Problem.
Below is a listing; reproduce exactly its lines from the one containing "The image size is (958, 860)." to its last line, both ends kept, and no other lines.
::: Given entries
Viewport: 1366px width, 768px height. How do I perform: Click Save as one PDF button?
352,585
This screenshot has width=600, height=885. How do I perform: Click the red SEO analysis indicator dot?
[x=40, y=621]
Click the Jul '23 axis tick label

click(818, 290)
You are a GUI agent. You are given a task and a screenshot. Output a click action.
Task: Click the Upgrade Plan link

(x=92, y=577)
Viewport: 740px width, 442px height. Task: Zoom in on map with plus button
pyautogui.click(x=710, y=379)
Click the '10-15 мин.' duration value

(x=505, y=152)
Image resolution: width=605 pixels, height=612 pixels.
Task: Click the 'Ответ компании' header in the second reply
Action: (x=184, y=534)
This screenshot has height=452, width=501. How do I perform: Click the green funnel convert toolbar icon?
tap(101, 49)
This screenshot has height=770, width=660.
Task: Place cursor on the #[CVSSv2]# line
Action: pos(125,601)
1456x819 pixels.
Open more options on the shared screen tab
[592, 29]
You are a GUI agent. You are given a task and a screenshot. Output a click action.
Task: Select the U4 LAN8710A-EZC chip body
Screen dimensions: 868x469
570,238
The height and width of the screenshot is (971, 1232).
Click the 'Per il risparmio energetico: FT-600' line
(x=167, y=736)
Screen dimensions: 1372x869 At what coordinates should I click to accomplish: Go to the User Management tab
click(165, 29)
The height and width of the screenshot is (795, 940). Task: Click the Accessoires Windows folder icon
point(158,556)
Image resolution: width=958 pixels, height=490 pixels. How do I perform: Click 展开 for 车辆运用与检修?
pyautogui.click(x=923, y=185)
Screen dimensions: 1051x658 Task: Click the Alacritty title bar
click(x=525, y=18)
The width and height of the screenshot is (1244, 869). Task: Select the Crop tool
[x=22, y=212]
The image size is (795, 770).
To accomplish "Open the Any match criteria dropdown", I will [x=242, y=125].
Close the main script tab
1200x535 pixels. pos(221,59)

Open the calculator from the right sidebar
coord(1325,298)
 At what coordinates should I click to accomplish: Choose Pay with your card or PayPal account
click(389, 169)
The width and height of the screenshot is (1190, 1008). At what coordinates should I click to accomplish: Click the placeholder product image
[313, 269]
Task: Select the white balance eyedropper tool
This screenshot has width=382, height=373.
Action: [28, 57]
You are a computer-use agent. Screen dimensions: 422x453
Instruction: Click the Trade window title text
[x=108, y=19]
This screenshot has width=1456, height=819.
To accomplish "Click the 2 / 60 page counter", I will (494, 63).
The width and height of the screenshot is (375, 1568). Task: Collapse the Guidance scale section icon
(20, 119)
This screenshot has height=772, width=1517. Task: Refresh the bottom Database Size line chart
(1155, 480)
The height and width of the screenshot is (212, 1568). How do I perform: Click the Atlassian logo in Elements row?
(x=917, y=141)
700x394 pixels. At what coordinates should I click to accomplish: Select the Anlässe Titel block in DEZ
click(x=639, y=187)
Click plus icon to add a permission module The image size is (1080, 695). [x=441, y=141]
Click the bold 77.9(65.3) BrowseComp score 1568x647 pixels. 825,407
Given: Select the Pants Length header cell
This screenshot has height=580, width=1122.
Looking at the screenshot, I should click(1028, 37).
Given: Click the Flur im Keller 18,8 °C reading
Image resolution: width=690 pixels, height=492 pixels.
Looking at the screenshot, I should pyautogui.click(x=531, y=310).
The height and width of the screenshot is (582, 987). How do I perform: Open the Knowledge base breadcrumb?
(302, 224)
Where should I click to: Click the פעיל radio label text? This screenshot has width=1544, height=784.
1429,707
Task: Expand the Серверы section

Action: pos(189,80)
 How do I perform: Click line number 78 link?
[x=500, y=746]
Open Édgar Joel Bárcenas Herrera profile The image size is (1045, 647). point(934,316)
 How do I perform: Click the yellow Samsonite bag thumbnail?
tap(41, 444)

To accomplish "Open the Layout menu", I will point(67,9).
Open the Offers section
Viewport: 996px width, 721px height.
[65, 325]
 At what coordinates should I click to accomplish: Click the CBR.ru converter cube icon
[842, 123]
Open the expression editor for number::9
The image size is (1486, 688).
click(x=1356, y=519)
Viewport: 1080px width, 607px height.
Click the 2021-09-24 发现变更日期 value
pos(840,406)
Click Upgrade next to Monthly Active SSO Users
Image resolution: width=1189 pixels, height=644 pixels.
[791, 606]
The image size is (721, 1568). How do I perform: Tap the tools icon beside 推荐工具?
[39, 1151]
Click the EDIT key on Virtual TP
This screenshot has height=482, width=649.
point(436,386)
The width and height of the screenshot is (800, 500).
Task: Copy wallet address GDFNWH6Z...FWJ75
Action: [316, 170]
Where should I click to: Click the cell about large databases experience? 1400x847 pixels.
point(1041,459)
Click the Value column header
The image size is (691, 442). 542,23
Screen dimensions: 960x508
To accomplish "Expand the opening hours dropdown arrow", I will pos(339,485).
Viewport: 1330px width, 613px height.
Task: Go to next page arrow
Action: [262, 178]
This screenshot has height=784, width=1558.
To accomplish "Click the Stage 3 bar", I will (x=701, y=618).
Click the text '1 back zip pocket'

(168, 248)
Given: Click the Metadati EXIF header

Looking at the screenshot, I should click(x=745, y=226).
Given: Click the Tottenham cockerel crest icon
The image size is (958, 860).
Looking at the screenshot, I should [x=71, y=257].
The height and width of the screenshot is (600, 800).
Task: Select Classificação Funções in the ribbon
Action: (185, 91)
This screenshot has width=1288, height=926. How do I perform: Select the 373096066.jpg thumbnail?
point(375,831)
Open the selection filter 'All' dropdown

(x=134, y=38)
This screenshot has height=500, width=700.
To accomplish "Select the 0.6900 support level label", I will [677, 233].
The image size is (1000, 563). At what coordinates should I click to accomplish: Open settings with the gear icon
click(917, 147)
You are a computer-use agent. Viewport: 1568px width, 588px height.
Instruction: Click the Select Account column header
::::::
Answer for the task.
The image size is (958, 860).
Looking at the screenshot, I should [x=71, y=257].
The height and width of the screenshot is (600, 800).
Task: Select Classificação Funções in the ribbon
Action: (185, 91)
This screenshot has width=1288, height=926. How do I perform: Select the 373096066.jpg thumbnail?
point(375,831)
Open the selection filter 'All' dropdown

(x=134, y=38)
This screenshot has height=500, width=700.
To accomplish "Select the 0.6900 support level label", I will [677, 233].
The image size is (1000, 563). At what coordinates should I click to accomplish: Open settings with the gear icon
click(917, 147)
You are a computer-use agent. Viewport: 1568px width, 588px height.
Instruction: Click the Select Account column header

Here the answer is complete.